---- LISTED ENTRIES

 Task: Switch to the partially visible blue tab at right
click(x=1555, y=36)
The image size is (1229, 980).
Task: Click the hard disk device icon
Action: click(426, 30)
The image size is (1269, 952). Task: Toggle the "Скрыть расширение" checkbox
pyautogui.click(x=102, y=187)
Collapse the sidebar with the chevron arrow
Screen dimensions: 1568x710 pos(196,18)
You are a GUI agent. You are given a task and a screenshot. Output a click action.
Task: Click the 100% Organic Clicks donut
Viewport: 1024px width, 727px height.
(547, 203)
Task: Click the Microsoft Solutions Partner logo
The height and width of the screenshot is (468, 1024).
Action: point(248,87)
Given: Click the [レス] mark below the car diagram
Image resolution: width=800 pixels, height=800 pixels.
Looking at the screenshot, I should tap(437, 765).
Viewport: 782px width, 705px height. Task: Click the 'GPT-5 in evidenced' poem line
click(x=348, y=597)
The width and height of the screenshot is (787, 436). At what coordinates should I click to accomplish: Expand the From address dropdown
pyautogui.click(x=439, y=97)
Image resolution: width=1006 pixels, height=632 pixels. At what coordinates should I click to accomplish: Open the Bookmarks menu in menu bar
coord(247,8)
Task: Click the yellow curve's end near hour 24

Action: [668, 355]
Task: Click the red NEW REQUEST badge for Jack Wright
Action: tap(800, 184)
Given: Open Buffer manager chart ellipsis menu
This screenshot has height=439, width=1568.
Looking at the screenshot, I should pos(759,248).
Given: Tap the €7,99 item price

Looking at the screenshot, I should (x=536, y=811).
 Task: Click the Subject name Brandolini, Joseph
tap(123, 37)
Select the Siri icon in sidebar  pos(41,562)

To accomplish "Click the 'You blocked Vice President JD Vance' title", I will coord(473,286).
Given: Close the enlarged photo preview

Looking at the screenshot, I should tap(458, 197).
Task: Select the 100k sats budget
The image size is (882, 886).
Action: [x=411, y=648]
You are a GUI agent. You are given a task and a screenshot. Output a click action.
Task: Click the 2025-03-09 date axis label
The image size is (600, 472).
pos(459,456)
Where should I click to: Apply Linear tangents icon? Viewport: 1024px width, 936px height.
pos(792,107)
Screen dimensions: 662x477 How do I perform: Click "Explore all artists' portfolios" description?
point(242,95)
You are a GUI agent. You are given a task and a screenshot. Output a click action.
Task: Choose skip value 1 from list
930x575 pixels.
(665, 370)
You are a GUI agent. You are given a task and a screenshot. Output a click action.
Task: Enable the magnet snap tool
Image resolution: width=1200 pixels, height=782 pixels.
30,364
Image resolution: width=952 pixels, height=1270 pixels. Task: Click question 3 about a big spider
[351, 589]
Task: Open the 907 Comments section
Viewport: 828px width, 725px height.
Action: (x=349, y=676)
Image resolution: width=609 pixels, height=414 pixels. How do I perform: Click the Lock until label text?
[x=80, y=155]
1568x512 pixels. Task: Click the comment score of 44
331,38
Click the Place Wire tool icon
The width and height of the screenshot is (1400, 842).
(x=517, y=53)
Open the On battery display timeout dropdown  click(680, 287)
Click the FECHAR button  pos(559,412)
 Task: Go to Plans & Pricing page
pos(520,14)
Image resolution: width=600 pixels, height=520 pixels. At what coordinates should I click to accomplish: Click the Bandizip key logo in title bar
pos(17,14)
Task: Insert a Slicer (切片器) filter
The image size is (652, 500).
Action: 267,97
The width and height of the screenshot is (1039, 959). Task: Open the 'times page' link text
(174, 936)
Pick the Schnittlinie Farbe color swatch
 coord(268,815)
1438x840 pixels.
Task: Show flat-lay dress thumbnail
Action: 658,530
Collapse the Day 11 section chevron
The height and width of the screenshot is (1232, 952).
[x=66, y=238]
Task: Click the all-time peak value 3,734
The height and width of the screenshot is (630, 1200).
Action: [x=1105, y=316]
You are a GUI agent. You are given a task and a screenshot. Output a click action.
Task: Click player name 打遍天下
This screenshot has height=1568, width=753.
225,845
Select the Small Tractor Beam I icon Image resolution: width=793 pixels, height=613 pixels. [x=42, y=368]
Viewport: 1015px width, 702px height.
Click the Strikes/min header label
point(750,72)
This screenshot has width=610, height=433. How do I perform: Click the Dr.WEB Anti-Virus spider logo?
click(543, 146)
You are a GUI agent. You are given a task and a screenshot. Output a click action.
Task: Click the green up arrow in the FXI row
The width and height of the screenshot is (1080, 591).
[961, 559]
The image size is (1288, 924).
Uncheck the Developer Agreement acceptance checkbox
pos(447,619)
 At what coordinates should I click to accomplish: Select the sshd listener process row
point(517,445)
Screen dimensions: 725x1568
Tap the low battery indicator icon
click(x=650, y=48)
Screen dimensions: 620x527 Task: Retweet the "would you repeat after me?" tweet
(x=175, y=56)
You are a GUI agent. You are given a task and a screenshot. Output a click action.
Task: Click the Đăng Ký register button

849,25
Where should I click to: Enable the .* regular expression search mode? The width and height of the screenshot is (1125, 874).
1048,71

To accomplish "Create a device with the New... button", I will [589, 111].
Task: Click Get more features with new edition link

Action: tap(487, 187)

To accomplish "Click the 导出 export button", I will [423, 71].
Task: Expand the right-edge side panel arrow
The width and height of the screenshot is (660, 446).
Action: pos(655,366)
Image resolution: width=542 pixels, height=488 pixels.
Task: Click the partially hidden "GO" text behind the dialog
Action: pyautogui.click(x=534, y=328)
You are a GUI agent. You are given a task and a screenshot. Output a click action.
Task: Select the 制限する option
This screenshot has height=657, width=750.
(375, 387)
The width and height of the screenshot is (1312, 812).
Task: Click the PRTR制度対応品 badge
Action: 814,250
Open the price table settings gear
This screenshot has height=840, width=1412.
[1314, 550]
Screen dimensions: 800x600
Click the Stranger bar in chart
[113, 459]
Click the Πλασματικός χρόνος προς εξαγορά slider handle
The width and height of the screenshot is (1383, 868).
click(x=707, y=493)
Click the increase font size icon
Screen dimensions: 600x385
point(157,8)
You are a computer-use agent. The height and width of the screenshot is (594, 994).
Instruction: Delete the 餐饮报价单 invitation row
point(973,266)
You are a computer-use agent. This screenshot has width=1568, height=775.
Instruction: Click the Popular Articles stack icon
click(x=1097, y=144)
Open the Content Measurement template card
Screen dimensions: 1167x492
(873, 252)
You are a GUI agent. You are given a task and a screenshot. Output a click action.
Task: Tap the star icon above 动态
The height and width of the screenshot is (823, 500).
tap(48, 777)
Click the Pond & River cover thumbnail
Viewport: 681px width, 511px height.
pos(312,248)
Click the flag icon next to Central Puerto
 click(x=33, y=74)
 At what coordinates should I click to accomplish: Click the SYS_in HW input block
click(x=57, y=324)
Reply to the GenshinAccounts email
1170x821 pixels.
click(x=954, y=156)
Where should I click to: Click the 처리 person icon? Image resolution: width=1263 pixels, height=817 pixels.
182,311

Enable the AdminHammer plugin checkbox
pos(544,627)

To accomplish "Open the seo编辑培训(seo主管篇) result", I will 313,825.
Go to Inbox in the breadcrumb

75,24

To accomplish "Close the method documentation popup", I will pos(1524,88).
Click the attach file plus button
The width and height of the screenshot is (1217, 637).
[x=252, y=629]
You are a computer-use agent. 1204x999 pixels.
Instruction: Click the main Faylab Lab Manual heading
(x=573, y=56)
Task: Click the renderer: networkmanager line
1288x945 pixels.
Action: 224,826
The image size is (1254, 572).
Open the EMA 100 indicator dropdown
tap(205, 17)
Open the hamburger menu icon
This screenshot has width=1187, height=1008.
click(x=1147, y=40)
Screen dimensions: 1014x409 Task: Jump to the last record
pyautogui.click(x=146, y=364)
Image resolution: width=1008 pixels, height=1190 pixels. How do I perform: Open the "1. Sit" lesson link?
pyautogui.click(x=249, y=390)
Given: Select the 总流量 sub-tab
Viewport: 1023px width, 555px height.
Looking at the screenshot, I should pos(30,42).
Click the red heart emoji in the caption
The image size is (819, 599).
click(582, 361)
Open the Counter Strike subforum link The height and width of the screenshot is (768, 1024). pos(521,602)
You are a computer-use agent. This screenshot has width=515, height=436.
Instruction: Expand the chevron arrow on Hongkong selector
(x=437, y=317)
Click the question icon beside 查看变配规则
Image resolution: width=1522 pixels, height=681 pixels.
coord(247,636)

--------

### BRIEF
All that is needed is how many lines of the listing hold the word "computer", stated as one number.

### EXERCISE RESPONSE
4